DAFTAR TUGAS:
1 - Salin persis bagian artikel tentang bandar narkoba mulai dari "Bahkan, persoalan narkoba" hingga "steril dari narkoba.".
2 - Teruskan artikel tentang bandar narkoba, dimulai setelah kalimat terakhir yang tertera.

TEKS SUMBER:
•••••
Waspada Bandar Membidik Pasar Baru Narkoba Usia Belia

Rabu, 28 Desember 2016
Indonesiaplus.id – Direktur Korban Penyalahgunaan Napza, Direktorat Jenderal Rahabilitasi Sosial, Kementerian Sosial, Waskito Budi Kusumo mengatakan, masalah narkoba merupakan masalah serius dan luar biasa yang melanda dunia.
“Ketika mengunjungi forum dunia di Wina pada 2012 yang menempati peringat ke 3, lalu beberapa tahun ke sana lagi dan berubah menjadi peringkat ke 1, ” ujar Budi di Institusi Penerima Wajib Lapor (IPWL) Menado, Sulawesi Utara, Rabu (28/12/2016).
Di dunia, kata Budi, ada 248 juta pengguna dipermukaan dan jika dikalikan 10, maka ada 2,4 miliar orang yang bersentuhan dengan napza. Di Indonesia dengan prevalensi 2,8 atau ada sekitar 5,9 juta orang.
“Pada level dunia ada 2,4 miliar dan di Indonesia setiap 50 juta orang yang bersentuhan dengan narkoba, serta narkoba telah menjadi persoalan luar biasa, ” ucapnya.
Bahkan, persoalan narkoba menempati peringkat jauh di atas kasus teroris dan korupsi. Tak heran, jika tidak ada satu tempat di seluruh Indonesia yang steril dari narkoba.
“Dengan dibangun IPWL menjadi hal yang sangat strategis. Sebab, pemerintah mencoba melayani rakyat untuk memenuhi hak-hak dasar warga negara, ” katanya.
Saat ini, ada IPWL 160 di 30 provinsi di seluruh Indonesia. Dari jumlah tersebut, masih belum menjawab kebutuhan penanganan narkoba jika dibandingkan dengan jumlah korban yang setiap hari menelan 50 orang.
“Jumlah korban meninggal 50 orang setiap hari dan tidak kurang Rp 73 triliun uang dihabiskan untuk membeli narkoba. Sungguh bisnis yang sangat menjanjikan dan menggiurkan di dalam narkoba, ” tandasnya.
Para bandar sudah membidik pasar pengguna baru narkoba kepada usia yang lebih muda dan belia. Misalnya, anak – anak PAUD, TK dan SD pun tidak luput menjadi korban penyalahgunaan narkoba.
•••••
BAHAN YANG DISEDIAKAN:
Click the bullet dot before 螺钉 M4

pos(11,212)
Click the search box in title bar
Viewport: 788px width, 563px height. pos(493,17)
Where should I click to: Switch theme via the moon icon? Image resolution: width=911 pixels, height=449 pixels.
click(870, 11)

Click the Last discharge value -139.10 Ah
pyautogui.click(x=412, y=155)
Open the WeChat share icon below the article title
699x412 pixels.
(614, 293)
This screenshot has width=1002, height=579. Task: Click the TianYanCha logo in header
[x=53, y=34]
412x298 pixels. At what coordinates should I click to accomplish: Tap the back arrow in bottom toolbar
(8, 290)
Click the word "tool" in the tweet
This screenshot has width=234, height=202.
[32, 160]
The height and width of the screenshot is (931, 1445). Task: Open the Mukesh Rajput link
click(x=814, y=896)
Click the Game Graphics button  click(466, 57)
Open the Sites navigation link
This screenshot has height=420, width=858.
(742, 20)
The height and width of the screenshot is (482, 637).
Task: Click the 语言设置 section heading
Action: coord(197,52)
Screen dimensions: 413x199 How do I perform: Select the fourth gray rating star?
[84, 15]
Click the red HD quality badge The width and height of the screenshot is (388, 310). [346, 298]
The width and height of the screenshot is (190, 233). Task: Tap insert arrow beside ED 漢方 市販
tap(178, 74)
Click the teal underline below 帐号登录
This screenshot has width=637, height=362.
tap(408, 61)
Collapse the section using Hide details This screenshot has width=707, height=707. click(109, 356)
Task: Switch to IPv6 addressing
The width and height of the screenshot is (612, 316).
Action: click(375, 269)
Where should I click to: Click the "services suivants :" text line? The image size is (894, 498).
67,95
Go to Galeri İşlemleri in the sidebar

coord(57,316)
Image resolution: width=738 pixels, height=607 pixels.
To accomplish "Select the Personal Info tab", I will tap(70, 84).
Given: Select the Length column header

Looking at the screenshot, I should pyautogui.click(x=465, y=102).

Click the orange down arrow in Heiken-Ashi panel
•••••
HASIL BERURUTAN:
1 -
Bahkan, persoalan narkoba menempati peringkat jauh di atas kasus teroris dan korupsi. Tak heran, jika tidak ada satu tempat di seluruh Indonesia yang steril dari narkoba.

2 -
“Kami temukan pengguna penyalahgunaan narkoba berusia belia di Aceh 1,5 tahun dan umur 3 tahun di Makassar. Kondisi itu sangat memprihatinkan semua pihak terkait, ” terangnya.
Penanganan narkoba tidak hanya menjadi tanggung jawab pemerintah, tetapi juga tugas negara. Dalam penanganan narkoba dikenal dua pendekatan, yaitu pemberantasan dan penanganan.
“Pemberantasan dilaksanakan oleh pihak kepolisian dan kejaksaan. Sedangkan, untuk penanganan dilakukan Kementerian Kesehatan dan Kementerian Sosial serta BNN baru mencoba masuk, ” tandasnya.
Salah satu upaya pencegahan, yaitu membentengi keluarga dan menjalin komunikasi dengan anak-anak. Sebab, sekali saja ada anggota keluarga yang menjadi korban maka sangat sulit untuk merehabilitasinya.
“Menjalin komunikasi dan menjaga anak-anak begitu sangat penting. Menangis darah saja tidak cukup untuk mengobati mengembalikan mereka kepada kondisi seperti sedia kala, ” katanya.
Pencegahan bisa dilakukan melalui rehablitasi tidak hanya di tingkat keluarga, tingkat RT/RW, kelurahan, kecamatan, kabupaten/kota, provinsi dan nasional.
“Melaluli kehadiran IPWL di Manado, Sulawesi Utara, dan dimanapun berada setidaknya menjadi tempat rujukan dalam upaya merehabilitasi bagi para korban penyalahgunaan narkoba, ” tandasnya.
Untuk mendukung pasca rehabiitasi bagi para korban penyalahgunaan narkoba, pemerintah telah menyiapkan seperangkat program seperti vocational training dan bantuan usaha untuk mendorong kemandirian.
“Pemerintah menyiapkan kegiatan bagi klien yang telah selesai direhabilitasi, baik vocational training, bantuan stimulan usaha kemandirian, serta bagi anak yang sekolah akan dikembalikan ke sekolah, ” pungkasnya.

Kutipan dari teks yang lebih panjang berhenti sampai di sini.